The game's executive producer, Todd Howard of Bethesda Softworks, told me last week in Dallas at QuakeCon that he's happy with the roll-out. "We knew we wanted to do three initially and we'll see where that goes," he said. " I kind of had in my mind that the upper limit was five. Part of that was what I think people are willing to continue to pay for a game. And a lot of that is our own internal bandwidth."
With the launch of Mothership Zeta, Bethesda's met Howard's goal. Five game-expanding pieces of content, each granting players about four hour' worth of game time for $10, are now out on the Xbox 360 and PC. The packs are planned for a PlayStation 3 release this next month, with, according to Howard, about one new one per week, starting with the game's end-changing and level-cap-raising Broken Steel.
The DLC packs began development as work on Fallout 3 wrapped last year, about two months' prior to the game's late October shipping date. Howard recalled that he had two groups out of his 90-person development team working in parallel on the first two expansions, Operation Anchorage and The Pitt. "About half the team goes on to the next big game," he said, making no attempt to hint at what their next project will be. "The other half, which is mostly a lot of artists and designers go on to DLC stuff."
The creation of the DLC is the fun part, Howard said as the designers are freed from having to wrestle with technology and have fun. That liberation produced the early suggestions to throw aliens in, but Howard delayed that desire until Mothership Zeta. "That one kept coming up: 'We should do alien abduction, we should do alien abduction.' I thought it was hilarious, and I said, 'We should wait. That isn't like the classic Fallout. You kind of want to keep the footprint of aliens in Fallout small.'
"But once we got to the fifth one, it's like: It's really funny. It's a cool concept. We should do it.' And the reason I like it is I do like the DLC to feel like something new. And that one, just on the surface, is instantly: this is different. It's not more of the same, I'm out in the wasteland."
Howard called out Point Lookout, the fourth DLC, as one of his favorites, referring to it as "one of the biggest and best DLCs." That one, which brings the player to a spooky new island to have an adventure that plays as a microcosm of the original game was developed by Joel Burgess, lead level designer of Fallout 3 and Nate Purkeypile, one of the game's artists. "We knew we were going to do a fourth DLC, I said to them: 'I think you guys should do this,'" Come up with some ideas and pitch us. And that's what they did. That was on the case that, on a bigger game, they wouldn't have gotten that opportunity."

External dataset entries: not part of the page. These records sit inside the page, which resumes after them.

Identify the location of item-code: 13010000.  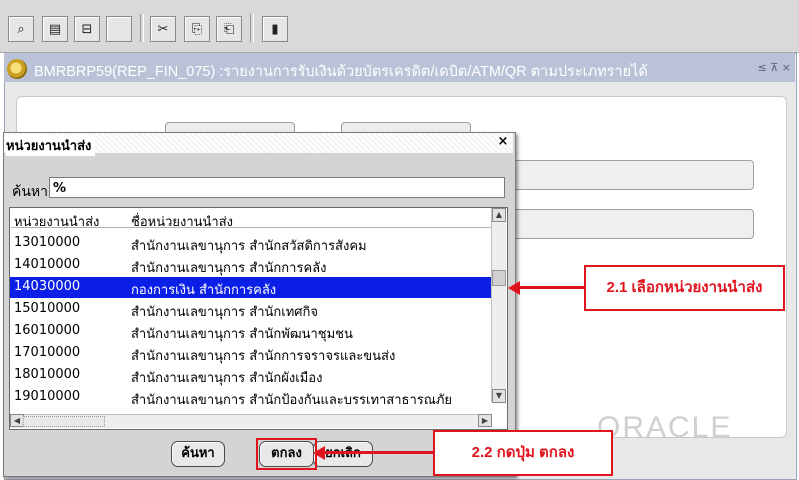
(48, 242).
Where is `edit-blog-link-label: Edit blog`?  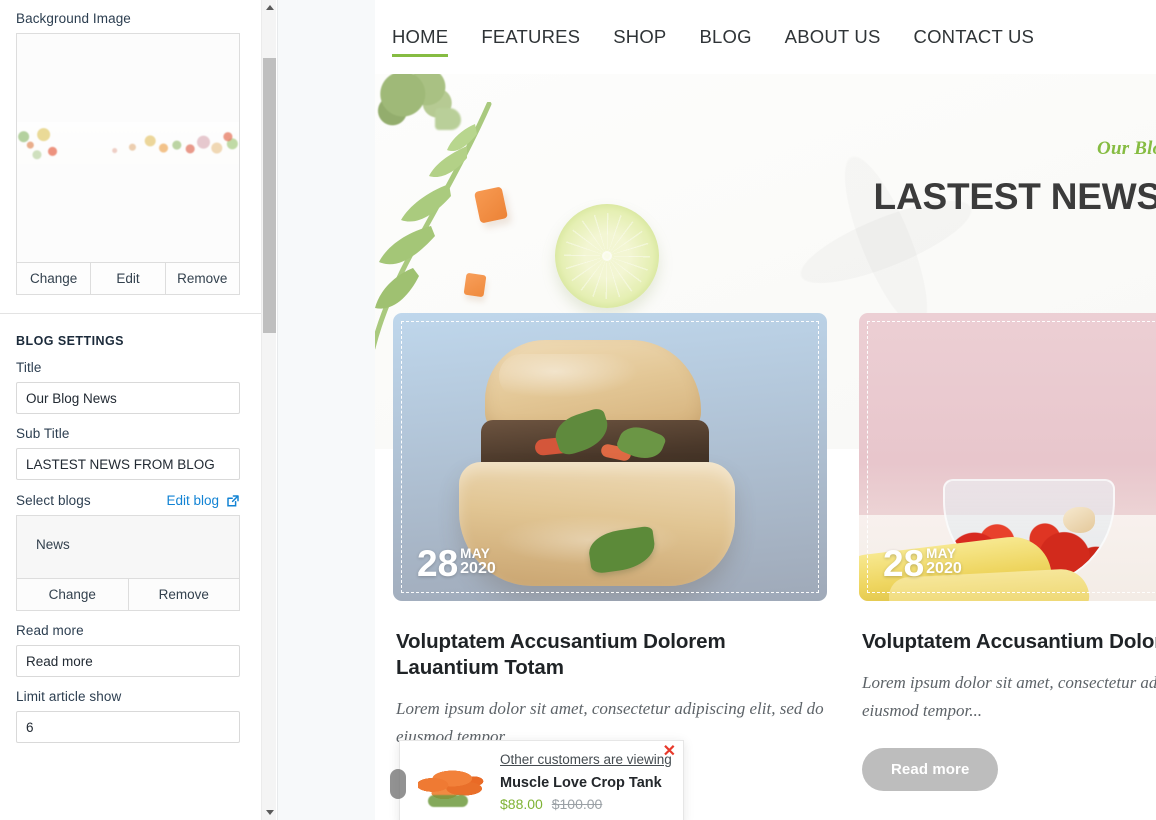
edit-blog-link-label: Edit blog is located at coordinates (192, 500).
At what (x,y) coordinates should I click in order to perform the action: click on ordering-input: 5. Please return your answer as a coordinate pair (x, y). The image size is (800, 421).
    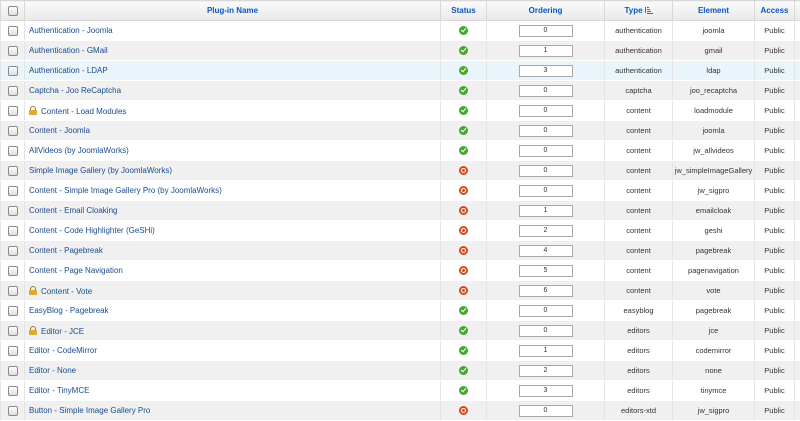
    Looking at the image, I should click on (546, 271).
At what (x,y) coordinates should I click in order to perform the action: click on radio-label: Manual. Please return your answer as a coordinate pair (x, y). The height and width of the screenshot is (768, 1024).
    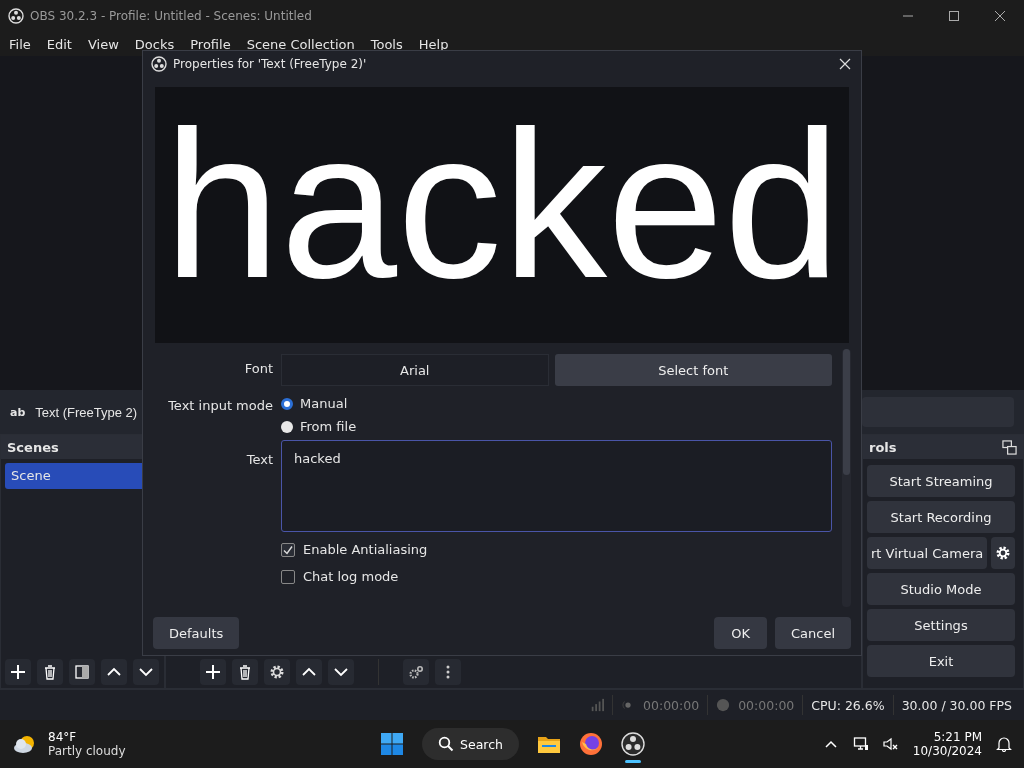
    Looking at the image, I should click on (324, 404).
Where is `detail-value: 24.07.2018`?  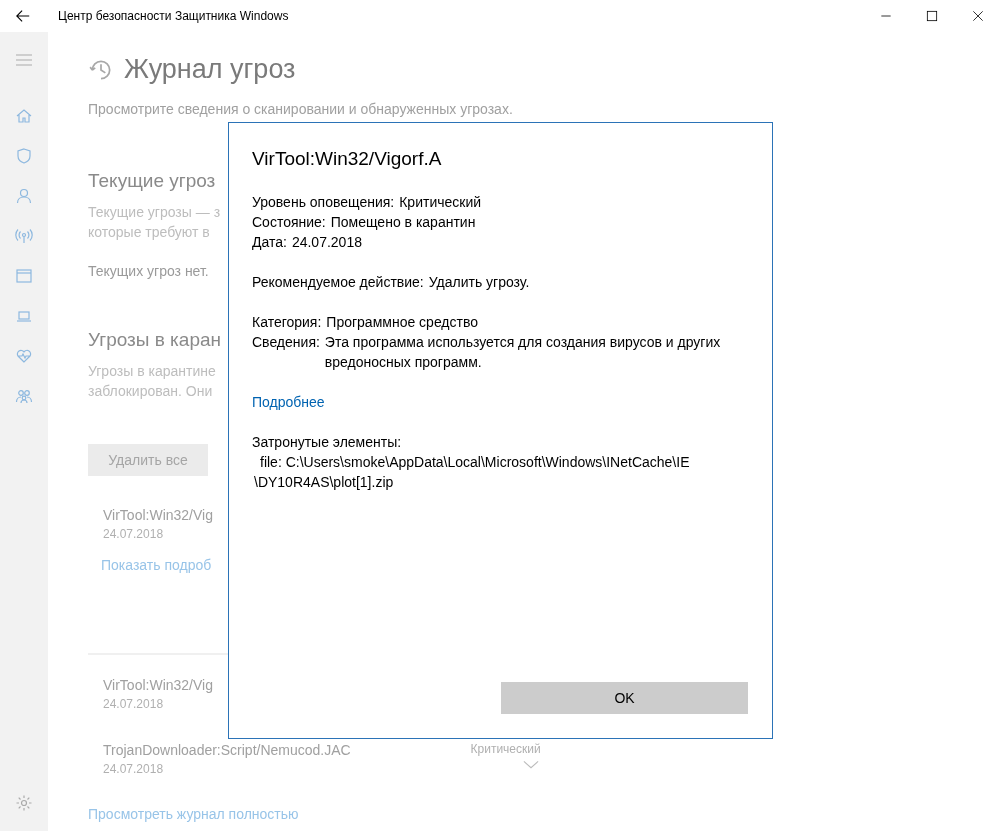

The single design directive for Point Lookout, Howard said, came from something he thought the first DLC releases lacked. "It it felt like the other DLCs didn't do what the game does best, which is give me a wide-open area to explore. So let's do a DLC that gives you that in a new way."
The DLC's now done, all available for PC and 360 users and soon playable on the PS3. Bethesda's moving on. Five got the job done.
The next announced Fallout project is Fallout: New Vegas, currently in development at Obsidian Entertainment.